John, camerounais, 29 ans, quatre ans de navigation

« C’est la deuxième fois que j’embarque. J’ai signé pour 300 dollars (353 euros) par mois pour un poste de steward, mais j’avais calculé qu’avec les primes, je devais tourner à 900 dollars (1 061 euros). Cet argent, je devais l’envoyer à ma mère et à mes trois petits frères et sœurs. Ils comptent sur moi. Mon père est mort. Je ne veux rien dire à ma mère de ce qui se passe ici. Je ne veux pas qu’elle tombe malade. Le gouvernement français est bon. Il nous a proposé 2 000 dollars (2 358 euros) par mois. Mais si on accepte, il y a beaucoup de problèmes qui nous attendent chez nous. Ma mère a emprunté beaucoup d’argent pour payer la scolarité de mes frères et sœurs. Si je reviens sans argent, je ne sais pas ce qui va m’arriver. J’étais un homme avec un travail et un salaire. Aujourd’hui, je vis tous les jours avec la peur de ne plus avoir à manger. »

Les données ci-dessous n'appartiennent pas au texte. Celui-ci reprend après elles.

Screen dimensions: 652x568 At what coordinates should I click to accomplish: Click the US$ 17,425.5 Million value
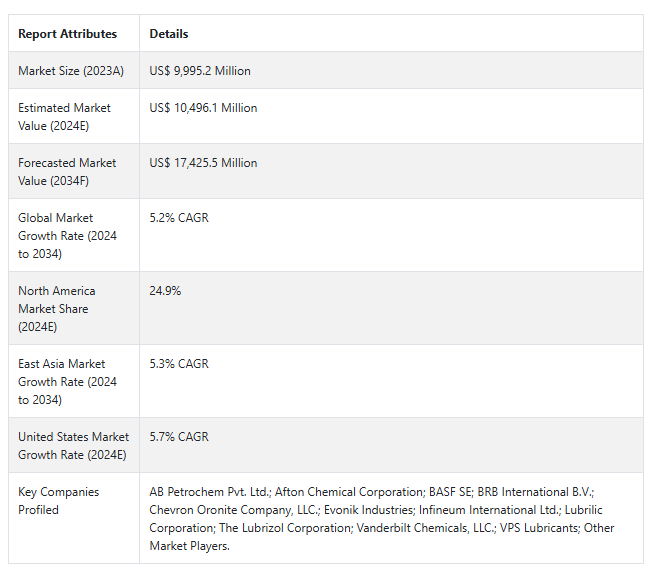point(203,163)
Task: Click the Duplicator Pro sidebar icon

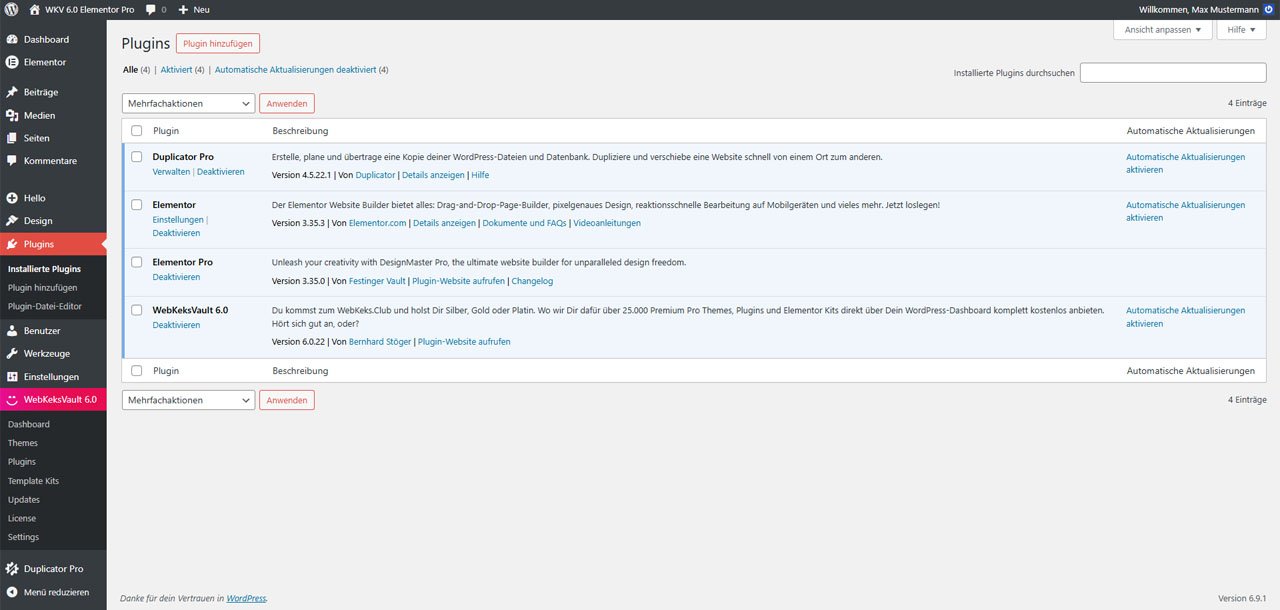Action: pos(12,569)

« Qui fera à manger à bord si je m’en vais ? »

Mate, croate, 62 ans, chef cuisinier

« Normalement, je devrais envoyer de l’argent à ma famille, mais c’est elle qui m’en envoie. J’aurais bien accepté la proposition de la France, mais si je m’en vais, qui va faire à manger à bord ? Alors je reste. Pourtant, c’est compliqué de faire à manger dans cette situation. Je n’ai jamais les quantités suffisantes pour faire la même chose à tout le monde. ».